The data below is to be output in full, unchanged.

[INFORMATION SHOWN]
BEGIN

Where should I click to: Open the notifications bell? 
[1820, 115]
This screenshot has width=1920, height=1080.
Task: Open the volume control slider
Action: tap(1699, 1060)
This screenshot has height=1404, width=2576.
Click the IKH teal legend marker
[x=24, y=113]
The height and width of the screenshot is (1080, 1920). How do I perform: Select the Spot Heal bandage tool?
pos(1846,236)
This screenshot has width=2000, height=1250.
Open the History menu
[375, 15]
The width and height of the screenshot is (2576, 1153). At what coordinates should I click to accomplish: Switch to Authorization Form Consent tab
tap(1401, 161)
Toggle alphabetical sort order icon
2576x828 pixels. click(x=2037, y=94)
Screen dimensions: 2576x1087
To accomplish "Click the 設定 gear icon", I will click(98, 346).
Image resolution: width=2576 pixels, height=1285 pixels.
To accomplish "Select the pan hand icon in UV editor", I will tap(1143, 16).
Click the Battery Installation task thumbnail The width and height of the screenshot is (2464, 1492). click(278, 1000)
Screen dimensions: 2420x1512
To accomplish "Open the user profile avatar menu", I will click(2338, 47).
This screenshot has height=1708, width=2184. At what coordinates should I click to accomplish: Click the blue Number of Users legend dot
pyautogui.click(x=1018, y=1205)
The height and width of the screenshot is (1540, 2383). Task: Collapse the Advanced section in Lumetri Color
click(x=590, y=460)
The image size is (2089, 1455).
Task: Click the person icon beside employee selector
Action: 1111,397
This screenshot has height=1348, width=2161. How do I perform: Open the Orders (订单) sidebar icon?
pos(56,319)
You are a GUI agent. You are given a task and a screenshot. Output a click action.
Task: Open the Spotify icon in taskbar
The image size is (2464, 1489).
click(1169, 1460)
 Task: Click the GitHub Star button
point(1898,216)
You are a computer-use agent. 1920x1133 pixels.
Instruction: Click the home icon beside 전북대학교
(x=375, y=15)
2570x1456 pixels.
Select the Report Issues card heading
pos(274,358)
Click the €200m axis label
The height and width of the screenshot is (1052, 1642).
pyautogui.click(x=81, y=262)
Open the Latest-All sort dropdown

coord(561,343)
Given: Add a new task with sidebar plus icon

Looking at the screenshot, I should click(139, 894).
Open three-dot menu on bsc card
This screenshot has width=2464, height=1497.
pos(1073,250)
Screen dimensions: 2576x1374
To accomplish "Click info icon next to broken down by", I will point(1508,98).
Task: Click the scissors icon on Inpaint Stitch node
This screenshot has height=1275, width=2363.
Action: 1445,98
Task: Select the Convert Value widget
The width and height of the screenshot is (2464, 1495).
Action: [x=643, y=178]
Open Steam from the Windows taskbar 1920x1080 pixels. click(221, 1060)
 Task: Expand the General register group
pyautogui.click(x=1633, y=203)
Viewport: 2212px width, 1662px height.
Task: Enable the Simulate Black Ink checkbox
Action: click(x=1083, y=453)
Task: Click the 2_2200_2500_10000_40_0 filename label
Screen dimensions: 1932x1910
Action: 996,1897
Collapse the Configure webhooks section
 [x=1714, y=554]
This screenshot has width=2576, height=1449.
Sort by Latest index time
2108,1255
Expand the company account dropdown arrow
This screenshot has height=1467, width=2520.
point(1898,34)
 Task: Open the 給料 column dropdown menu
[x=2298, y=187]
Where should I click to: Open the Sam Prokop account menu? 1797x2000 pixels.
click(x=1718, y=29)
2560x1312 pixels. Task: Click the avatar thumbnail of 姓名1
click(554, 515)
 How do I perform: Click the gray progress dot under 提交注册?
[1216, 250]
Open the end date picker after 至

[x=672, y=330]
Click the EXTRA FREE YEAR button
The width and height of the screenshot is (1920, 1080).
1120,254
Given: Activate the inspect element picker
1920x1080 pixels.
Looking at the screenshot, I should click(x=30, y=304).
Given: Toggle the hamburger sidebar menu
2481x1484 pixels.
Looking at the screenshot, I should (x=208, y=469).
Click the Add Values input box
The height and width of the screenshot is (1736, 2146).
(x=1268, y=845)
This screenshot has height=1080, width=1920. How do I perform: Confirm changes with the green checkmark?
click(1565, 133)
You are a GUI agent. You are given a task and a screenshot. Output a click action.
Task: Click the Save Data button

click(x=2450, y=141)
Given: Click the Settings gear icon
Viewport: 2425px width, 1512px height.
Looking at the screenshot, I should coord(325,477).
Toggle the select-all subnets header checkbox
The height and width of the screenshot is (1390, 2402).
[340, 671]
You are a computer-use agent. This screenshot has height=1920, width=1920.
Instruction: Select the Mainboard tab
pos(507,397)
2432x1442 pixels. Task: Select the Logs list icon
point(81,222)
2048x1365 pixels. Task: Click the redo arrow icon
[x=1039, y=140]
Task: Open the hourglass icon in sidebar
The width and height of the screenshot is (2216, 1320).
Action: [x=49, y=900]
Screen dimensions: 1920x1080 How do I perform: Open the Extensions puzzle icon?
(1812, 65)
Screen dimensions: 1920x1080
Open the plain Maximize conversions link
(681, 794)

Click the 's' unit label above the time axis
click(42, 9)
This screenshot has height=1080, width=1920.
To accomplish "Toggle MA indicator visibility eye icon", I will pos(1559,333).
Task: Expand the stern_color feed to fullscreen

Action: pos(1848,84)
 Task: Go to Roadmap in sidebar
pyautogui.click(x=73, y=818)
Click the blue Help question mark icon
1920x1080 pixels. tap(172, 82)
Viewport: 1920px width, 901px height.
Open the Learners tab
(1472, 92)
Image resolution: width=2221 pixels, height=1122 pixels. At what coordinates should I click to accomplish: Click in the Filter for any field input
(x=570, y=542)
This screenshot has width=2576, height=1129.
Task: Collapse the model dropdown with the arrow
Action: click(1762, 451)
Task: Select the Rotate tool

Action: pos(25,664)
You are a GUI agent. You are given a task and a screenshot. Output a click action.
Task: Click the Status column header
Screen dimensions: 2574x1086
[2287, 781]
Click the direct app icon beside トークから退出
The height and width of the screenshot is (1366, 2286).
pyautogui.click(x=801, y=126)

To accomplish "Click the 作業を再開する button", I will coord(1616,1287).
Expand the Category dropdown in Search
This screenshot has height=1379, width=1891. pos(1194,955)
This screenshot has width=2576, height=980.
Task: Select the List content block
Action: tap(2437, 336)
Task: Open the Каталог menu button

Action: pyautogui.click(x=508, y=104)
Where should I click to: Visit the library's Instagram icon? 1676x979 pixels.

END

[TASK OUTPUT]
Where should I click to: Open the notifications bell? 
[1820, 115]
This screenshot has width=1920, height=1080.
Task: Open the volume control slider
Action: tap(1699, 1060)
This screenshot has height=1404, width=2576.
Click the IKH teal legend marker
[x=24, y=113]
The height and width of the screenshot is (1080, 1920). How do I perform: Select the Spot Heal bandage tool?
pos(1846,236)
This screenshot has width=2000, height=1250.
Open the History menu
[375, 15]
The width and height of the screenshot is (2576, 1153). At what coordinates should I click to accomplish: Switch to Authorization Form Consent tab
tap(1401, 161)
Toggle alphabetical sort order icon
2576x828 pixels. click(x=2037, y=94)
Screen dimensions: 2576x1087
To accomplish "Click the 設定 gear icon", I will click(98, 346).
Image resolution: width=2576 pixels, height=1285 pixels.
To accomplish "Select the pan hand icon in UV editor", I will tap(1143, 16).
Click the Battery Installation task thumbnail The width and height of the screenshot is (2464, 1492). click(278, 1000)
Screen dimensions: 2420x1512
To accomplish "Open the user profile avatar menu", I will click(2338, 47).
This screenshot has height=1708, width=2184. At what coordinates should I click to accomplish: Click the blue Number of Users legend dot
pyautogui.click(x=1018, y=1205)
The height and width of the screenshot is (1540, 2383). Task: Collapse the Advanced section in Lumetri Color
click(x=590, y=460)
The image size is (2089, 1455).
Task: Click the person icon beside employee selector
Action: 1111,397
This screenshot has height=1348, width=2161. How do I perform: Open the Orders (订单) sidebar icon?
pos(56,319)
You are a GUI agent. You are given a task and a screenshot. Output a click action.
Task: Open the Spotify icon in taskbar
The image size is (2464, 1489).
click(1169, 1460)
 Task: Click the GitHub Star button
point(1898,216)
You are a computer-use agent. 1920x1133 pixels.
Instruction: Click the home icon beside 전북대학교
(x=375, y=15)
2570x1456 pixels.
Select the Report Issues card heading
pos(274,358)
Click the €200m axis label
The height and width of the screenshot is (1052, 1642).
pyautogui.click(x=81, y=262)
Open the Latest-All sort dropdown

coord(561,343)
Given: Add a new task with sidebar plus icon

Looking at the screenshot, I should click(139, 894).
Open three-dot menu on bsc card
This screenshot has width=2464, height=1497.
pos(1073,250)
Screen dimensions: 2576x1374
To accomplish "Click info icon next to broken down by", I will point(1508,98).
Task: Click the scissors icon on Inpaint Stitch node
This screenshot has height=1275, width=2363.
Action: 1445,98
Task: Select the Convert Value widget
The width and height of the screenshot is (2464, 1495).
Action: [x=643, y=178]
Open Steam from the Windows taskbar 1920x1080 pixels. click(221, 1060)
 Task: Expand the General register group
pyautogui.click(x=1633, y=203)
Viewport: 2212px width, 1662px height.
Task: Enable the Simulate Black Ink checkbox
Action: click(x=1083, y=453)
Task: Click the 2_2200_2500_10000_40_0 filename label
Screen dimensions: 1932x1910
Action: 996,1897
Collapse the Configure webhooks section
 [x=1714, y=554]
This screenshot has width=2576, height=1449.
Sort by Latest index time
2108,1255
Expand the company account dropdown arrow
This screenshot has height=1467, width=2520.
point(1898,34)
 Task: Open the 給料 column dropdown menu
[x=2298, y=187]
Where should I click to: Open the Sam Prokop account menu? 1797x2000 pixels.
click(x=1718, y=29)
2560x1312 pixels. Task: Click the avatar thumbnail of 姓名1
click(554, 515)
 How do I perform: Click the gray progress dot under 提交注册?
[1216, 250]
Open the end date picker after 至

[x=672, y=330]
Click the EXTRA FREE YEAR button
The width and height of the screenshot is (1920, 1080).
1120,254
Given: Activate the inspect element picker
1920x1080 pixels.
Looking at the screenshot, I should click(x=30, y=304).
Given: Toggle the hamburger sidebar menu
2481x1484 pixels.
Looking at the screenshot, I should (x=208, y=469).
Click the Add Values input box
The height and width of the screenshot is (1736, 2146).
(x=1268, y=845)
This screenshot has height=1080, width=1920. How do I perform: Confirm changes with the green checkmark?
click(1565, 133)
You are a GUI agent. You are given a task and a screenshot. Output a click action.
Task: Click the Save Data button

click(x=2450, y=141)
Given: Click the Settings gear icon
Viewport: 2425px width, 1512px height.
Looking at the screenshot, I should coord(325,477).
Toggle the select-all subnets header checkbox
The height and width of the screenshot is (1390, 2402).
[340, 671]
You are a computer-use agent. This screenshot has height=1920, width=1920.
Instruction: Select the Mainboard tab
pos(507,397)
2432x1442 pixels. Task: Select the Logs list icon
point(81,222)
2048x1365 pixels. Task: Click the redo arrow icon
[x=1039, y=140]
Task: Open the hourglass icon in sidebar
The width and height of the screenshot is (2216, 1320).
Action: [x=49, y=900]
Screen dimensions: 1920x1080 How do I perform: Open the Extensions puzzle icon?
(1812, 65)
Screen dimensions: 1920x1080
Open the plain Maximize conversions link
(681, 794)

Click the 's' unit label above the time axis
click(42, 9)
This screenshot has height=1080, width=1920.
To accomplish "Toggle MA indicator visibility eye icon", I will pos(1559,333).
Task: Expand the stern_color feed to fullscreen

Action: pos(1848,84)
 Task: Go to Roadmap in sidebar
pyautogui.click(x=73, y=818)
Click the blue Help question mark icon
1920x1080 pixels. tap(172, 82)
Viewport: 1920px width, 901px height.
Open the Learners tab
(1472, 92)
Image resolution: width=2221 pixels, height=1122 pixels. At what coordinates should I click to accomplish: Click in the Filter for any field input
(x=570, y=542)
This screenshot has width=2576, height=1129.
Task: Collapse the model dropdown with the arrow
Action: click(1762, 451)
Task: Select the Rotate tool

Action: pos(25,664)
You are a GUI agent. You are given a task and a screenshot. Output a click action.
Task: Click the Status column header
Screen dimensions: 2574x1086
[2287, 781]
Click the direct app icon beside トークから退出
The height and width of the screenshot is (1366, 2286).
pyautogui.click(x=801, y=126)

To accomplish "Click the 作業を再開する button", I will coord(1616,1287).
Expand the Category dropdown in Search
This screenshot has height=1379, width=1891. pos(1194,955)
This screenshot has width=2576, height=980.
Task: Select the List content block
Action: tap(2437, 336)
Task: Open the Каталог menu button

Action: pyautogui.click(x=508, y=104)
Where should I click to: Visit the library's Instagram icon? 1676x979 pixels.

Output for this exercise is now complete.